(By Colin Haffner/Chewelah Independent)
Agency feels risk from outdoor air in Northport is low…
The U.S. Environmental Protection Agency has denied a request to restart air quality testing downwind of one of the world’s largest lead and zinc smelters and refineries in Canada. This leaves the State of Washington in search of financing to conduct the testing on its own, according to The Spokesman Review.
Teck Resources Ltd., located in Trail, British Columbia, is situated just 20 miles north of Northport, WA, and per the Spokesman’s May 5 article, more than 100 local residents filed a petition with the Environmental Protection Agency to install air monitors between the town and the Canadian border.
The petition was sent last December. Signers of the petition, including residents, the Northport Project and citizens for a Clean Columbia (CCC) are asking for three long -term air monitors in and around Northport in order to help address concerns over health related issues experienced by residents.

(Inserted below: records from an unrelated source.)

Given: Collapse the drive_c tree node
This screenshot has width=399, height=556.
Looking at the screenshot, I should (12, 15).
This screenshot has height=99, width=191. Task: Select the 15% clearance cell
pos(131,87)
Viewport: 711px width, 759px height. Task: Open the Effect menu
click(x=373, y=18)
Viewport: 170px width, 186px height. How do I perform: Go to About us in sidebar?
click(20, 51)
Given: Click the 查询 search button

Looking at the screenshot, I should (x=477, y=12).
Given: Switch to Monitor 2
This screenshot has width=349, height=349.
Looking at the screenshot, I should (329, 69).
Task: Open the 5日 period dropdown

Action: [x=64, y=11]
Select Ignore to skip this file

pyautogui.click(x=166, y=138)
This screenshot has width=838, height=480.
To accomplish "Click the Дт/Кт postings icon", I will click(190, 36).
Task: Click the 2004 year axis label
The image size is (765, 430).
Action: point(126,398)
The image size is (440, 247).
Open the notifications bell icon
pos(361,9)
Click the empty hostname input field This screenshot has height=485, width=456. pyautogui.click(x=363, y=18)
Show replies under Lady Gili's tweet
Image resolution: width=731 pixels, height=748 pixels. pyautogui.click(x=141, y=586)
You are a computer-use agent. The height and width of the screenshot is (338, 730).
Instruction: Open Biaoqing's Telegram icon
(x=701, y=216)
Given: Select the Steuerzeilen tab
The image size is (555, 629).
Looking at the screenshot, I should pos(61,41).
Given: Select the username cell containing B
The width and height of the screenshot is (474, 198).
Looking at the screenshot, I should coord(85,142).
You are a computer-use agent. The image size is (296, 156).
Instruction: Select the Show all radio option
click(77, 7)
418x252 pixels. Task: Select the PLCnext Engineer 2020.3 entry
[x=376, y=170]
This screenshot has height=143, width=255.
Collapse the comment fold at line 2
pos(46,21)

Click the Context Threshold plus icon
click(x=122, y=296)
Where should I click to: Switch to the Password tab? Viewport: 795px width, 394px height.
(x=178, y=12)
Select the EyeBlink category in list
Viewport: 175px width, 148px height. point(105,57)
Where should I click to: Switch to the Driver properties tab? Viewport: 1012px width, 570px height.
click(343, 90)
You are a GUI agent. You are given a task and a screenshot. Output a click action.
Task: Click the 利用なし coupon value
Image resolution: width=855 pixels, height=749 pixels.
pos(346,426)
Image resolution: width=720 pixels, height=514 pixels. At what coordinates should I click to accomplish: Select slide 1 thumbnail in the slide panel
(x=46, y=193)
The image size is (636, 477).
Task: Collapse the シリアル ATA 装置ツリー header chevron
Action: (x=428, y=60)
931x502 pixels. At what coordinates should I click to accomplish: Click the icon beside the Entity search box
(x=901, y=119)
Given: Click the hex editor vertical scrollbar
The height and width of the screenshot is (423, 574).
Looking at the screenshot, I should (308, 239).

Jamie Paparich is one of the key organizers behind the Northport Project. In an April article run by the Chewelah Independent, Paparich told the publication, “Residents believe that the air is the culprit behind the many health clusters in our small community. Studies have been conducted showing chronic exposure to elevated ambient arsenic and cadmium causes damage to the immune system and gastrointestinal tract. All of our health issues are auto immune related, and the biggest health cluster of ulcerative colitis and Crohn’s disease is linked directly to the gastrointestinal tract. A study Harvard conducted of our community showed cases of ulcerative colitis and Crohn’s to be diagnosed 11.5 to 18 times higher in Northport than anywhere else in the County. Residents continue to be diagnosed. I know of two residents who have been already diagnosed this year.”
Concern of the effects from the Teck smelter on human health has been ongoing for many years. Monitoring by the state in the 1990s showed arsenic and cadmium levels were well beyond acceptable safety standards.
In 2016, the Colville Confederated Tribes won an $8.25 million lawsuit against Teck after the company admitted dumping nearly 10 million tons of slag into the Columbia River between 1930 and 1995.
Recent state models show that the smelter could be sending the highest known airborne levels of arsenic and lead over the border into Washington, Oregon and Idaho, The Spokesman stated.
Monitoring is estimated to cost the State Department of Ecology about $300,000. Brook Beeler, an ecology spokeswoman, said they will look into raising the funds through grants or other agency funding, according to the Spokesman.
The state models were based off six years of data from 2009 to 2014 using the British Columbia government’s projections of heavy metal levels crossing the border.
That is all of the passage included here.